My Routine Mammogram

by Michaela

I have always been aware of the importance of attending three-yearly mammograms. When I turned 50 in 2016, I never doubted that I would attend mine when I received the call. I firmly believe that if you are offered free health checks, you should always attend; however, I appreciate that everyone is different and may not share my perspective.

The importance of attending these three-yearly checks was brought home to me at the end of November 2022, when Sue Fisher, the wife of my boss, received the devastating news that she had breast cancer. Her cancer was detected during one of her routine mammograms and the message hit home even harder when she was told that her hormonal cancer might have gone undetected had she not gone for her routine check.

Breast cancer is the most common cancer in the UK, with one woman diagnosed every ten minutes. Approximately 55,000 women are diagnosed every year in the UK, two-thirds of whom have their cancer detected through screening.

Following Sue’s diagnosis, Strategi Solutions created the Big Girl Pants Charity Fundraiser to raise funds for the UHNM Charity, with all monies raised going directly to the Breast Care Teams at the Royal Stoke University Hospital and County Hospital Stafford. During the inaugural campaign in 2023, we raised over £24,000 for the UHNM Charity, and therefore are continuing the momentum to raise funds with our new campaign for 2024.

As one of the main coordinators for the Big Girl Pants fundraiser, I thought it would be a good opportunity to share my experience at my most recent mammogram on 17th June 2024.

My appointment was at 2.45 pm at the Breast Screening Unit in Hanley, Stoke-on-Trent. This was my third routine screening appointment since turning 50, and all my appointments have been at this centre. I always notice how old and unloved the building looks from the outside, but inside is a different story when you are greeted instantly by friendly faces.

I arrived ten minutes early, gave my name to the receptionist, and before I had chance to sit down, I was called into one of the cubicles. I was instructed to enter the room, lock the door, and remove all clothing from the waist up.

Inside the cubicle, there are two doors: one that you lock and another that is locked from the outside.
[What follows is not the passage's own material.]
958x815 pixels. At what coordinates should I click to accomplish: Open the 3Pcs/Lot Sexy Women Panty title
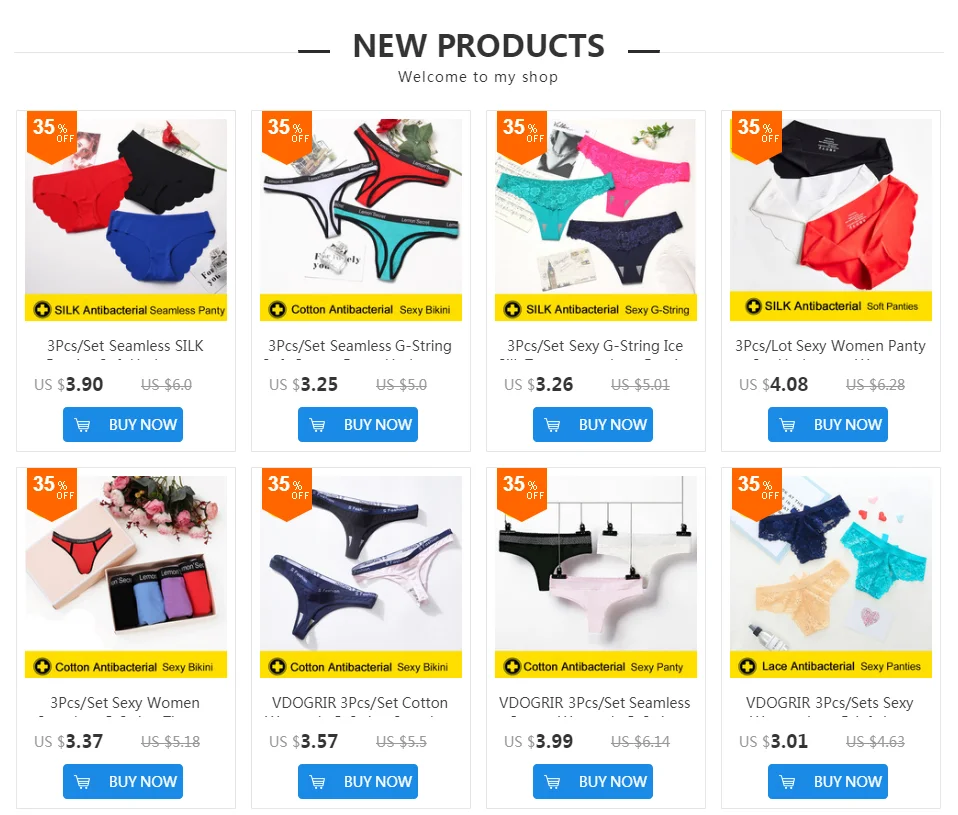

The radiographer unlocks this door and asks you to enter the screening room, where she guides you to the scanner that will be used to complete your mammogram. During the scan, you are asked to stand in different positions while each breast is placed into the machine and x-rayed.

The procedure can be quite painful as the machine has to clamp down on each breast to obtain clear images for a thorough examination, but the process takes no longer than five minutes so it’s over quickly. The radiographer took four images in total (two on each side) and explained that I would receive the results in around ten days and that I was free to go. I went back through the little door, got dressed, and was on my way home. Finding breast cancer early reduces your risk of dying from the disease by 25-30% or more. The moral of the story is don’t be afraid. Mammography is a fast procedure and discomfort is minimal for most women. Most importantly, the procedure is safe and can ultimately save your life.